Balafon, djembe, doum, dunun, kora, n’goni, font partie des instruments traditionnels fabriqués par Fabrice. Certains sont faits sur mesure. Essence du bois, nombre de cordes ou de lames, taille des calebasses, couleurs des mécaniques sont alors personnalisés sur commande.
On peut observer toutes les étapes de fabrication, depuis la forge des outils spécifiques qui vont servir à façonner les différents éléments, jusqu’à écouter le son de l’instrument achevé joué par l’un des artisans de l’atelier, sur le site de BaraGnouma.
Le soir et le weekend, les fabricants d’instruments troquent leurs costumes d’artisans pour devenir musiciens dans les cabarets de la ville. Rendez-vous est pris pour aller pour assister à un concert le dimanche suivant dans l’un d’eux.
Balafon au Poto Poto
De la musique s’échappe de la cour d’une maison. Cette maison, c’est le cabaret Poto Poto, un bar à ciel ouvert de Bobo Dioulasso où l’on vient boire de la dolo, la bière de mil locale, et écouter du balafon.
Au fond de la cour, l’orchestre, et derrière lui, le public, assis sur des bancs, à l’ombre d’un toit en tôle ondulée. Deux joueurs de balafon accompagnés de deux joueurs de bara, un tambour fait d’une calebasse et d’une peau de chèvre, égrainent des notes gracieuses dans la chaleur de l’après-midi. Les deux hommes aux balafons se répondent, le son de l’instrument est doux, un peu métallique, plein de rondeur. Il berce la pensée pour mieux la faire vagabonder.

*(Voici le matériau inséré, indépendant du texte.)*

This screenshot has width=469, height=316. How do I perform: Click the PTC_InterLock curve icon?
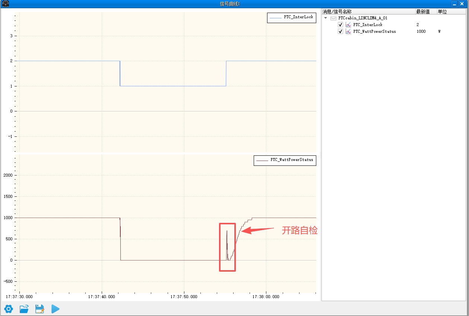[x=348, y=25]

Chacun est libre de chanter, et le chant est monopolisé par un seul homme pendant tout le concert auquel nous assistons. Les chansons peuvent évoquer quelqu’un de l’assistance ou des sujets spirituels ou sacrés.
Poto Poto signifie boue en Dioula, ainsi qu’est censé ressembler le sol du cabaret à la fin des concerts à cause des pas des danseurs, mais cet après-midi seuls le chanteur autoproclamé et un autre homme s’agitent devant les musiciens. Aujourd’hui, on vient surtout pour se retrouver et boire de la dolo. A l’origine, les musiciens jouaient pour signifier qu’on vendait cette bière locale dans le cabaret et appeler le passant. Désormais, les musiciens jouent le dimanche, de 10 heures à 12 heures puis reprennent à 15 heures. La journée s’achève lorsqu’il n’y a plus de dolo.
Nous déboursons 300 francs CFA pour deux litres de bière, soit 45 centimes d’euro, que nous payons à la dolotière à la fin du concert. La brasserie est située dans la cour du cabaret, un four et des grandes bassines de mil en fermentation. La boisson est chaude, déconcertante lorsqu’on s’attend par réflexe à une bière bien fraîche. La dolo est une bière sans houblon qui fermente rapidement et peut être servie dès le lendemain de sa préparation. Nous voyons d’ailleurs les nôtres continuer à fermenter à mesure que nous les buvons. On nous prête un cercle de bois pour poser nos calebasses de dolo sur le sol et une petite planche en guise de couvercle pour protéger la boisson de la poussière et des mouches.
Le public est un mélange de femmes apprêtées vêtues de wax chatoyants et d’hommes en tenue décontractée, et plus ou moins alcoolisés.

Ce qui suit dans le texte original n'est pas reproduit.